*** Exercise text ***

Periodic Reporting for period 1 - VIBES (The impact of the viral shunt and its metabolic landscape on microbial lifestyles and the flow of carbon during algal blooms)

Reporting period: 2022-10-01 to 2025-03-31

Phytoplankton blooms are responsible for ~50% of global photosynthesis, and strongly influence biogeochemical cycles. Viral infection is a prevalent cause of bloom demise, releasing up to 25% of algal biomass to the dissolved organic material (DOM) pool, a process termed the ‘viral shunt’. This ecosystem pathway fuels the oceanic microbiome that short-circuits carbon transfer to grazers by recycling DOM, thus reducing carbon export to the deep ocean. Estimated at 662 Gt, DOM is one of the largest global inventories of carbon. Despite its huge ecological significance, we lack tools to detect and quantify the viral shunt in the natural environment or assess the impact of marine viruses on oceanic microbiomes and, consequently, their effect on carbon sequestration. In the VIBES project we aim to assess the impact of the viral shunt and its metabolic landscape on microbial lifestyles and the flow of carbon during algal blooms. Using cutting edge tools, we disentangle the complexity of the viral shunt and elucidate its impact on microbial lifestyles (mutualism and pathogenicity) during algal bloom demise. We generate experimental approaches to study bacterial lifestyles and uncover the chemical language that mediates them. These approaches include the establishment of synthetic communities of microbial isolates from oceanic blooms, the use of single-cell RNAseq to quantify host-pathogen interactions, and metabolomics to identify the unique chemical signals that govern microbial interactions. We apply these methods both under controlled lab-based experiments and during complex interactions in the ocean. Ultimately, VIBES will enable us to evaluate the importance of microscale tripartite interactions of alga-virus-bacteria to the fate of carbon in the ocean.
Our first goal is to define the microbiome that is unique to the cosmopolitan alga E. huxleyi. This alga displays massive blooms in the ocean that stretch over thousands of kilometers and can be seen from space. We have now generated an unique microbiome archive of samples collected from five E. huxleyi blooms in different oceanic provinces of the Atlantic Ocean from Iceland to Patagonia. We analyzed bacterial growth and diversity during induced blooms in a mesocosm setup in the Fjords of Bergen, using 16S rDNA. This setup enabled high temporal sampling which provided initial insights into the microbial composition at different phases of the blooms. Furthermore, we provided results on the composition of the planktonic and of the particle-associated microbiome in the bloom. The latter can shed light on the specific microbial community that regulates carbon export to the seabed. Furthermore, we revealed new players in the recycling of algal biomass during viral infection. These were a group of eukaryotic heterotrophs, called Thraustochytrids, that can rival the free-living bacteria as potential recyclers of dissolved organic matter (Vincent et al. Nature Communications 2023). Our next goal is to further define the unique microbiome of virus-induced bloom demise from several locations in the Atlantic Ocean and to better predict bacterial functional phenotypes and key metabolic pathways using metagenomics and metatranscriptomics.

*** End of Exercise text ***

• **Problem 1**: According to the VIBES project report, what share of algal biomass can viral infection release to the dissolved organic material pool?
• **Problem 2**: Duplicate the VIBES project report word for word, from "Periodic Reporting for" to "during algal blooms)".

*** Study material ***

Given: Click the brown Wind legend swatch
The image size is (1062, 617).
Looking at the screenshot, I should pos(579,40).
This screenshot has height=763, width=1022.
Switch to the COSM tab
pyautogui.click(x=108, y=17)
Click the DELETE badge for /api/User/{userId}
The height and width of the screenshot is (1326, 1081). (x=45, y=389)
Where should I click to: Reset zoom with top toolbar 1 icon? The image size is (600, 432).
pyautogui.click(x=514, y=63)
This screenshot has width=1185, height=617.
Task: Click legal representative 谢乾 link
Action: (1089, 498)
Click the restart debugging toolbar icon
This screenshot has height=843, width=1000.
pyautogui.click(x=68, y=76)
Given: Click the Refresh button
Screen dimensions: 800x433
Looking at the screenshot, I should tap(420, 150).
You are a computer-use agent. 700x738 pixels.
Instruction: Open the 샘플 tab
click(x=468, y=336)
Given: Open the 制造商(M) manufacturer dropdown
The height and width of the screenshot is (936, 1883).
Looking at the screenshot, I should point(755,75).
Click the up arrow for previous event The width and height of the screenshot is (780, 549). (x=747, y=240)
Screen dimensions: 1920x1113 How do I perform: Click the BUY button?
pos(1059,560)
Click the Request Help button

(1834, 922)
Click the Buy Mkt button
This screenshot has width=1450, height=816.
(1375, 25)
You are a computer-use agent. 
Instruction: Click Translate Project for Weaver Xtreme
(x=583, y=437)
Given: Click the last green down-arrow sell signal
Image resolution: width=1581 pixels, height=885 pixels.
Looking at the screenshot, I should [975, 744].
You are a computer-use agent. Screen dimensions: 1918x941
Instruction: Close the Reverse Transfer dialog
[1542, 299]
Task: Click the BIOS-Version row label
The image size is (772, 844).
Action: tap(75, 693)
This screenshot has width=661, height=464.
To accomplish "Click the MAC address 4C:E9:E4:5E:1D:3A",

*** End of Study material ***

• **Answer box 1**: Up to 25%.

• **Answer box 2**:
Periodic Reporting for period 1 - VIBES (The impact of the viral shunt and its metabolic landscape on microbial lifestyles and the flow of carbon during algal blooms)